Le secret bancaire continue à s’appliquer aux résidents. Ce dispositif paraît de plus en plus anachronique. Votre prédécesseur Guy Heintz appelle d’ailleurs à l’abolir.

Il s’agit là d’une problématique de nature politique par rapport à laquelle le positionnement d’une administration fiscale est évident per se. Mais il faut noter que le secret bancaire actuel des résidents soulève également des questions quant au contrôle de la résidence fiscale.

Au Luxembourg, le secret bancaire continue à être présenté comme ultime garantie de la sphère privée. Il protégerait les résidents de la curiosité trop poussée de la part des agents du fisc.

Cette crainte est infondée. Les missions de l’ACD sont encadrées par notre police de sécurité. Nos gens n’ont que le droit de consulter les fichiers dont ils ont besoin pour faire leur travail. Ceci est réglementé de manière stricte. Sans vouloir entrer dans les détails, les consultations de certaines bases de données sont par exemple automatiquement identifiées et enregistrées.

Le Statec réclame un accès aux micro-données qui permettraient d’en savoir plus sur le patrimoine des Luxembourgeois, et sa répartition plus ou moins inégalitaire. Où en sont ces négociations ?

J’en ai récemment parlé avec Serge Allegrezza. Ma position a toujours été très claire : Oui à un tel échange, mais à condition de clarifier à cent pour cent la question du secret fiscal. Ce qui n’est, à l’heure actuelle, pas encore le cas. Ceci étant dit, les attentes du Statec sont peut-être un peu trop élevées. D’abord parce que l’ACD ne dispose pas de certains accès, notamment à des données bancaires. Ensuite parce que nous n’avons malheureusement pas, à l’heure actuelle, de gestion électronique de documents. Nous continuons donc à travailler en bonne partie sur papier. Si j’invitais les enquêteurs du Statec à descendre dans la cave, je ne suis pas sûre qu’ils seraient enthousiastes.

Cela fait plus de vingt ans qu’on parle de l’informatisation de l’administration fiscale. Pourquoi ce chantier avance-t-il si lentement ?

Les retards accumulés posent de réels problèmes quant à l’implémentation de certaines mesures et génèrent des frustrations chez mes fonctionnaires. Par manque de ressources, on n’a pu parer qu’au plus nécessaire. On a fait ce qui devait être fait, notamment pour nous mettre en conformité avec les nouvelles obligations internationales. Les projets qui auraient facilité la vie à l’administration ont été délaissés. Aujourd’hui, alors que l’ACD et le CTIE [Centre des technologies de l’information de l’État] commencent à être mieux équipés, nous devons enfin prendre les devants. Mais la matière est vraiment compliquée. Nous ne pouvons simplement acheter des outils informatiques parce qu’il n’en existe aucun qui corresponde à nos besoins spécifiques. Une banque peut acheter un logiciel, nous devons, quant à nous, (faire) développer ces outils en interne.

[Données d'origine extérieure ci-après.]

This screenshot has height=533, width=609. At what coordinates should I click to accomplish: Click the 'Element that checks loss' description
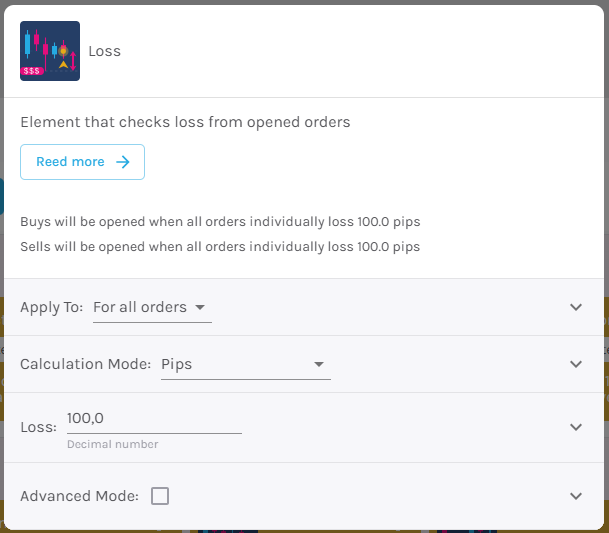coord(185,122)
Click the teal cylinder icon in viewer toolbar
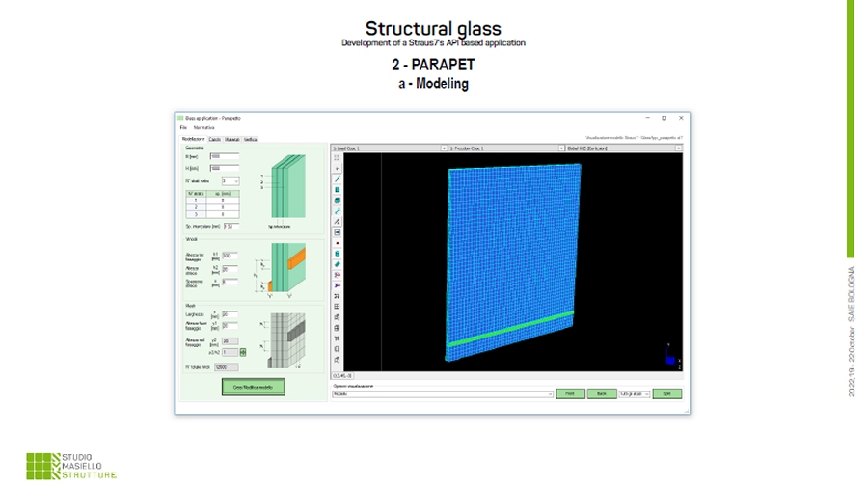This screenshot has width=868, height=486. 338,254
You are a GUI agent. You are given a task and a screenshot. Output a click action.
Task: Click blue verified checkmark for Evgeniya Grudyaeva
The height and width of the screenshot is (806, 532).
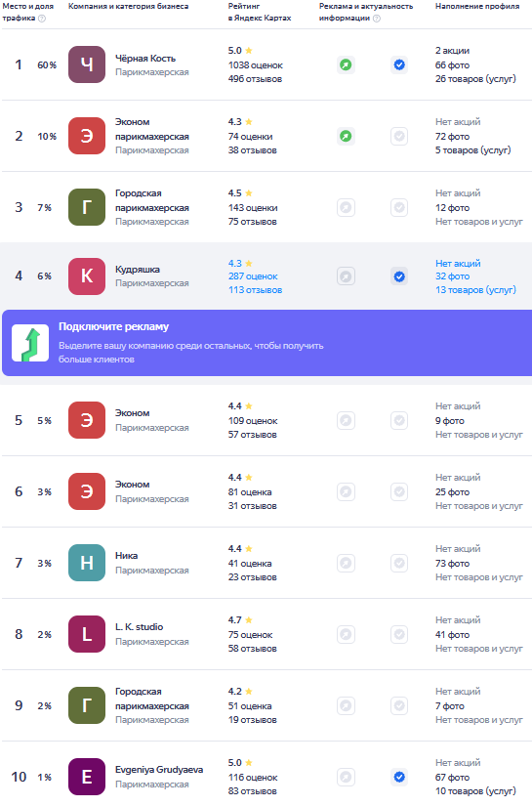(x=399, y=777)
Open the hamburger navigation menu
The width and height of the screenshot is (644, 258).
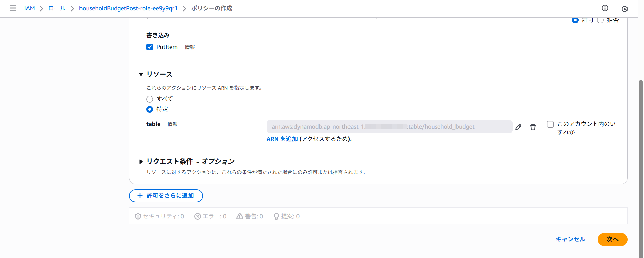13,8
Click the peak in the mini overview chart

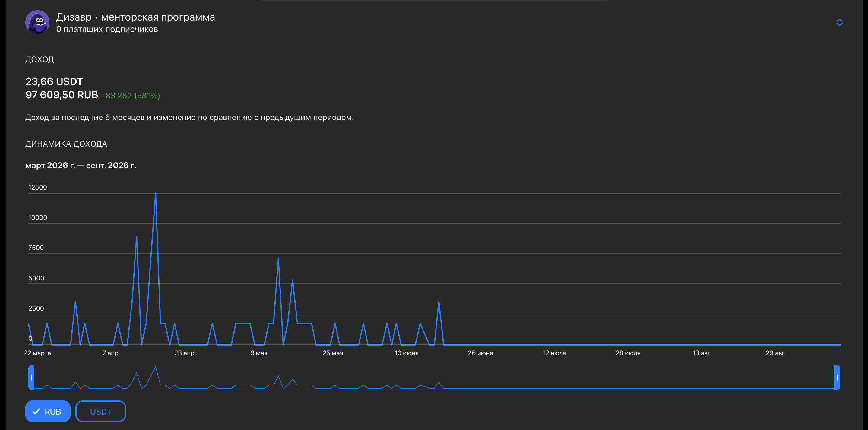click(155, 367)
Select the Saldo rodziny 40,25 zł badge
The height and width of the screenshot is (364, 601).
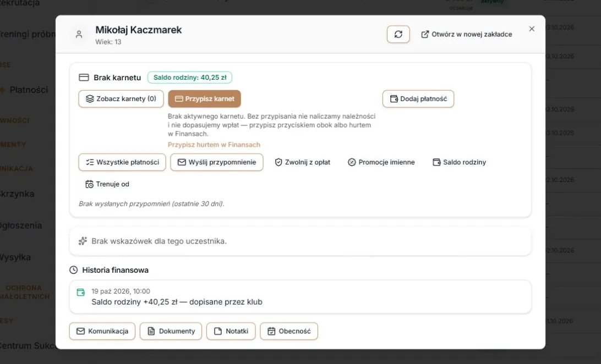[190, 78]
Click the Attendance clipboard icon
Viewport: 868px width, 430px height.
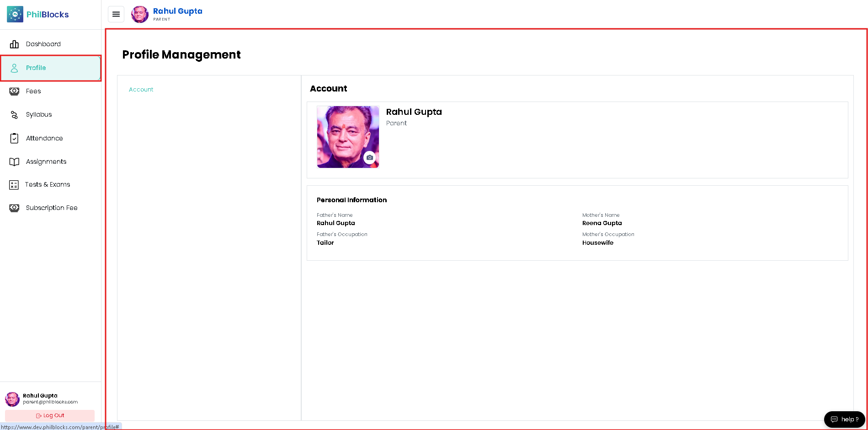(x=14, y=138)
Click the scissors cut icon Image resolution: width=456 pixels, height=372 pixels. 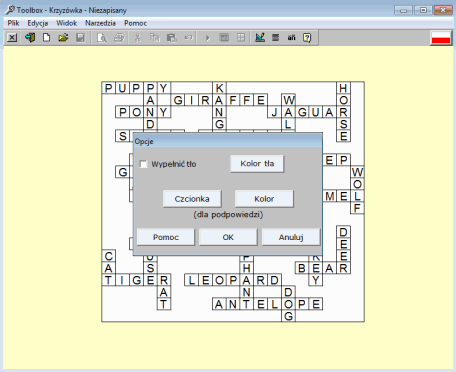click(137, 38)
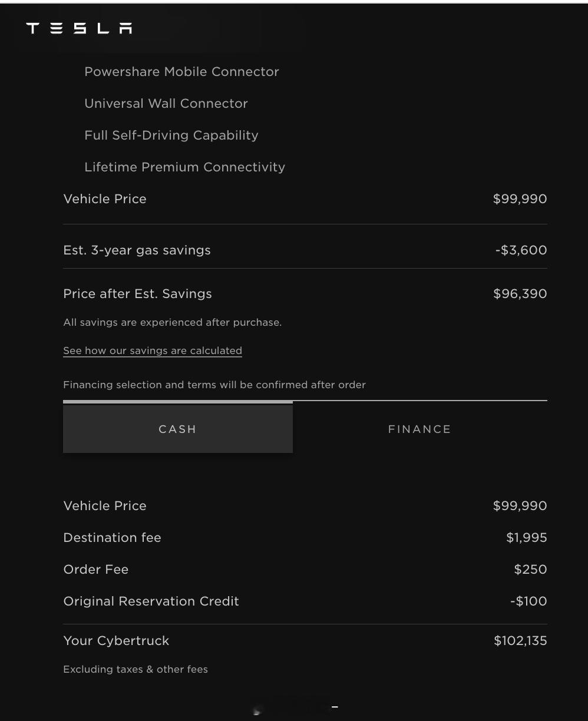Click the -$3,600 gas savings amount

point(521,250)
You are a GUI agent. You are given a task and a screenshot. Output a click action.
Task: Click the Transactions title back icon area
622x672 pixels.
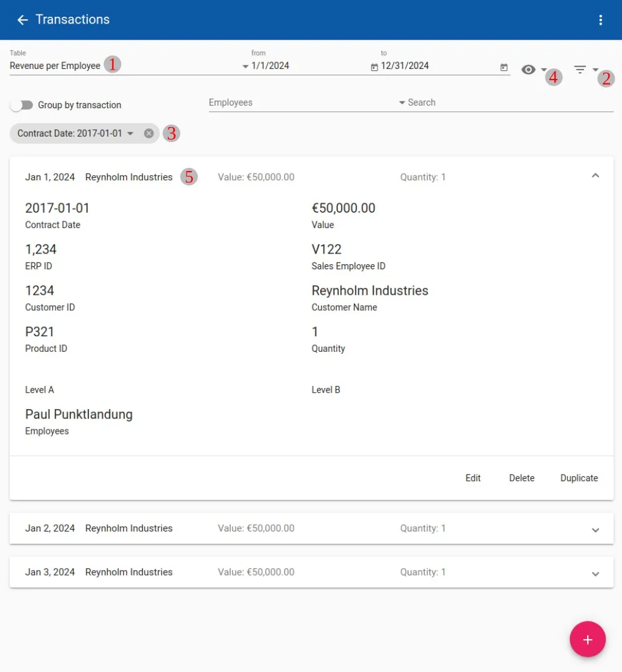pos(22,19)
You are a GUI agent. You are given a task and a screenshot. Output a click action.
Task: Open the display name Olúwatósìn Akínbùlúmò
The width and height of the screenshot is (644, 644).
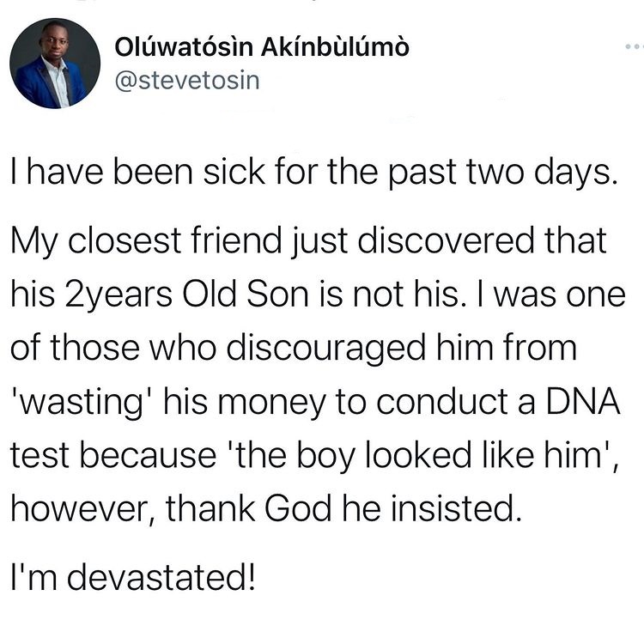[x=262, y=47]
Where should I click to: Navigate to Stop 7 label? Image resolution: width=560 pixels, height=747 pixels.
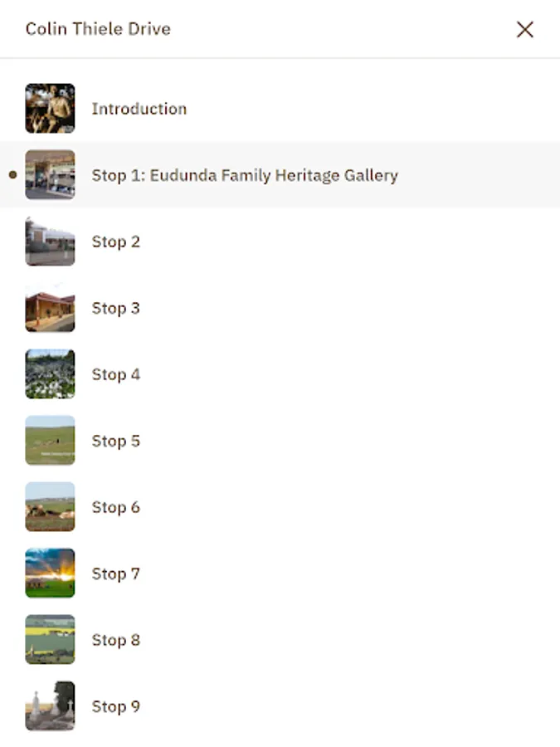tap(115, 574)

Les Soparfis sont le principal contributeur de l’impôt sur le revenu des collectivités. Cette fragilité des recettes devrait-elle nous rendre nerveuse ? Ou un petit pays doit-il s’y résigner ?

Au-delà de la dépendance du secteur financier, c’est surtout, et d’une manière plus générale, la concentration, extrêmement élevée, des recettes fiscales qui me semble être un sujet. Lorsque nous analysons l’évolution des recettes, nous voyons que nous sommes, tous secteurs confondus, tributaires d’un nombre peu élevé de contribuables. C’est un fait avec lequel il faut composer.

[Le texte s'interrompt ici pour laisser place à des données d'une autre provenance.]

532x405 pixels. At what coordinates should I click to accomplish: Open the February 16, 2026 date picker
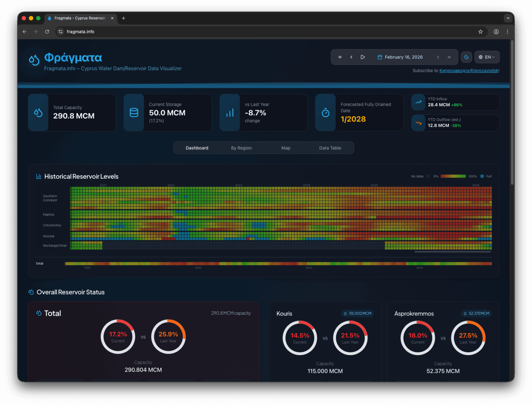pyautogui.click(x=400, y=57)
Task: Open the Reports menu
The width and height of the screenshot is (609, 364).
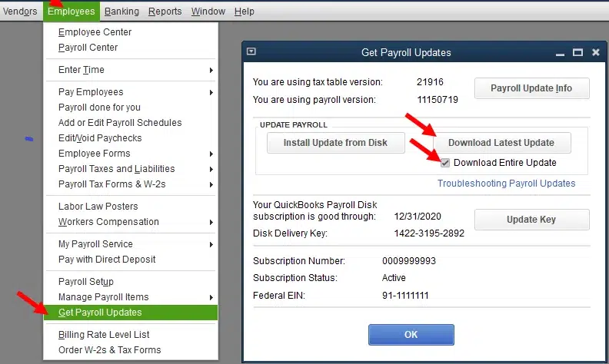Action: click(x=165, y=12)
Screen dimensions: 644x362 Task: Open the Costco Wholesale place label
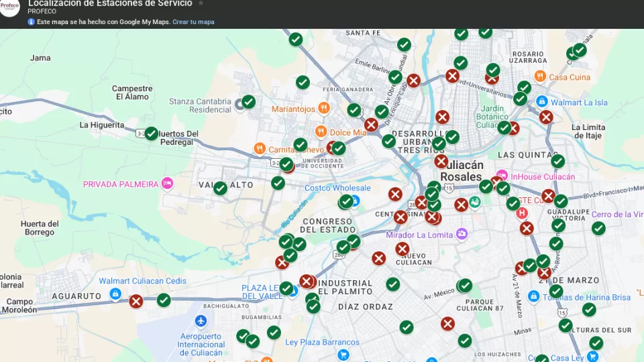point(337,188)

Et la nébuleuse des 45 000 sociétés boîtes-aux-lettres ? Leur contribution au budget est estimée à deux milliards d’euros…

Penser que des sociétés boîtes-aux-lettres, à supposer qu’elles existent, paient le gros des impôts, cela me paraît absurde. Si tel était le cas, elles ne seraient pas au Luxembourg. Je n’aime pas du tout le terme de « Soparfi » [Société de participations financières] qui n’est d’ailleurs jamais vraiment défini. Les statistiques que vous citez se basent sur le code Nace qu’attribue le Statec. Sans vouloir offenser le Statec, ces codes ne sont pas une science exacte. L’importance que prennent les Soparfis dans la part des impôts payés s’explique en partie par le fait qu’il s’agit de têtes de groupes de sociétés, actives dans des secteurs comme l’industrie, les banques ou l’assurance. Si on les catégorisait autrement, l’image statistique changerait.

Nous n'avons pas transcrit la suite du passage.